:: WHAT IS NEEDED ::
Review the material line by line. Identify and copy every line that contains the string "will".

:: INPUT ::
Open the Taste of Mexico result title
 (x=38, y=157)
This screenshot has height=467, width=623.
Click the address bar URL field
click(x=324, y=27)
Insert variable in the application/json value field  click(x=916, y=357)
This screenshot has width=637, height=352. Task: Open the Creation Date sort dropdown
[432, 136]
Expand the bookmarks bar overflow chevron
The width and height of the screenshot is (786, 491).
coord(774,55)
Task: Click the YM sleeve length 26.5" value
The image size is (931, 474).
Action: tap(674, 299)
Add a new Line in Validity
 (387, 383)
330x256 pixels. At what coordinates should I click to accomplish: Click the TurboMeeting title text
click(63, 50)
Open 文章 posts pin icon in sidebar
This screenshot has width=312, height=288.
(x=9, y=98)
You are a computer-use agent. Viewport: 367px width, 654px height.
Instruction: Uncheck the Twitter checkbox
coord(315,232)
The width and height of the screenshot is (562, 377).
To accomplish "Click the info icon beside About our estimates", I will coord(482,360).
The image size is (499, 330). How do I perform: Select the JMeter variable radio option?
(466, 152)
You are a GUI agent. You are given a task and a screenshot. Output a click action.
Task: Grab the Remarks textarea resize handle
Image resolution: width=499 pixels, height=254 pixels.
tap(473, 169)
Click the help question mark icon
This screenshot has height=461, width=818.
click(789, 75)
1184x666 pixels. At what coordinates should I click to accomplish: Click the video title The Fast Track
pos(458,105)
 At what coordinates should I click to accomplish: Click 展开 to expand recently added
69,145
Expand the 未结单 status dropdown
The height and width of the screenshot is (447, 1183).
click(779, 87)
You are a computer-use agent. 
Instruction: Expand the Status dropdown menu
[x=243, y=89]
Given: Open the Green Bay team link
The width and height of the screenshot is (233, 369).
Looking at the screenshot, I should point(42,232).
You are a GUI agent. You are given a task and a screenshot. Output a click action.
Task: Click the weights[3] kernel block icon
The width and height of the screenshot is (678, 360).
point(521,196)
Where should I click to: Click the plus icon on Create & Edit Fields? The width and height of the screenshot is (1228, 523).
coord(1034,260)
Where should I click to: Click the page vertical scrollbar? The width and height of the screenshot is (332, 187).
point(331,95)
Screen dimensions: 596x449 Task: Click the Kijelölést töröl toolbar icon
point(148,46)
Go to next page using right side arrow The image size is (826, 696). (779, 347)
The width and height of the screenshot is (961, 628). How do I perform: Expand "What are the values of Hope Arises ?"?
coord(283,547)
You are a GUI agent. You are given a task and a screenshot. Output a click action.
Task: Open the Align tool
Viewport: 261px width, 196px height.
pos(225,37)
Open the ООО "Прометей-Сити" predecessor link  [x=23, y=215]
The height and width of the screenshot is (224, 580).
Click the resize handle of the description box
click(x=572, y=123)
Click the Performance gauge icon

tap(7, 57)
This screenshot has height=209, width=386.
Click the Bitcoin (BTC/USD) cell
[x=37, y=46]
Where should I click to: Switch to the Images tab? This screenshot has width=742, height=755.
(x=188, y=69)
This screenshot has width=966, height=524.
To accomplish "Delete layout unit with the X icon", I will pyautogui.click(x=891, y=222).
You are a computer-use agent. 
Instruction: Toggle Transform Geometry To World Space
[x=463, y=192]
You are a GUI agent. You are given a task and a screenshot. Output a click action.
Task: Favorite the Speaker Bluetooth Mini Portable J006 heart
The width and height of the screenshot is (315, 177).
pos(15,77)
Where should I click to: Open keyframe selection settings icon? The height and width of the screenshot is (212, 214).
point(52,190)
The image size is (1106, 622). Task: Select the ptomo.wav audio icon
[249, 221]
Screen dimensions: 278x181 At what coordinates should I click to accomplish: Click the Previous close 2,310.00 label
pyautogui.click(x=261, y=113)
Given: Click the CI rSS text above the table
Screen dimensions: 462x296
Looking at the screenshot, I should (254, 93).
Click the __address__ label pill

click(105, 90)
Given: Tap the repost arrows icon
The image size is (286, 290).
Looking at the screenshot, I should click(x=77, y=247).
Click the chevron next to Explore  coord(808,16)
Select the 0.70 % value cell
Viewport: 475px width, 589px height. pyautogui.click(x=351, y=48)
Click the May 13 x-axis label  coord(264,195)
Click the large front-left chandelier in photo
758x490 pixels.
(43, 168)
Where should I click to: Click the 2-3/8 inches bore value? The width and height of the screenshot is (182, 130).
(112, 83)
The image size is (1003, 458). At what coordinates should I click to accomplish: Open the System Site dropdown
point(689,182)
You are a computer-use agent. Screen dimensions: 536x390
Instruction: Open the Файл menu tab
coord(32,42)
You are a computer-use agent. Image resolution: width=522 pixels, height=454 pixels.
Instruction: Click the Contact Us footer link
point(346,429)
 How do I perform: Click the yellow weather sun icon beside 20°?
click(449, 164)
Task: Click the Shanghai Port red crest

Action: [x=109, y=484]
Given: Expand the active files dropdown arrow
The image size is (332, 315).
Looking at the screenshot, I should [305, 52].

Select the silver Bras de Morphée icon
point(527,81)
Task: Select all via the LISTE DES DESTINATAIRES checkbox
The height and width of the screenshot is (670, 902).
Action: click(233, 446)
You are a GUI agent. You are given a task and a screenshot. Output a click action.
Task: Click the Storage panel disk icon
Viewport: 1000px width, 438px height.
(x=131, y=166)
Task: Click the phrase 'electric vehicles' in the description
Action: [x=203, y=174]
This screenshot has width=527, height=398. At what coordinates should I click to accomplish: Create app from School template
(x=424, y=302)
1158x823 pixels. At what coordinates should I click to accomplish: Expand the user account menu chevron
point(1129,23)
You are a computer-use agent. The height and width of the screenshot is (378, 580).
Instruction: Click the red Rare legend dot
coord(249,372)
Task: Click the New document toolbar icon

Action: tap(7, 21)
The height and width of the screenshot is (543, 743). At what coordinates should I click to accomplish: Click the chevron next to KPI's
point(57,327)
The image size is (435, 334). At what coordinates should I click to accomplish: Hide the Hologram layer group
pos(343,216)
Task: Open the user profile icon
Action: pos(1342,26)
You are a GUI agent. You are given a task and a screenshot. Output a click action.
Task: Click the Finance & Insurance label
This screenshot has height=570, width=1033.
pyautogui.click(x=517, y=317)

:: YOUR RESPONSE ::
To accomplish "Click the info icon beside About our estimates", I will coord(482,360).
To accomplish "Delete layout unit with the X icon", I will pyautogui.click(x=891, y=222).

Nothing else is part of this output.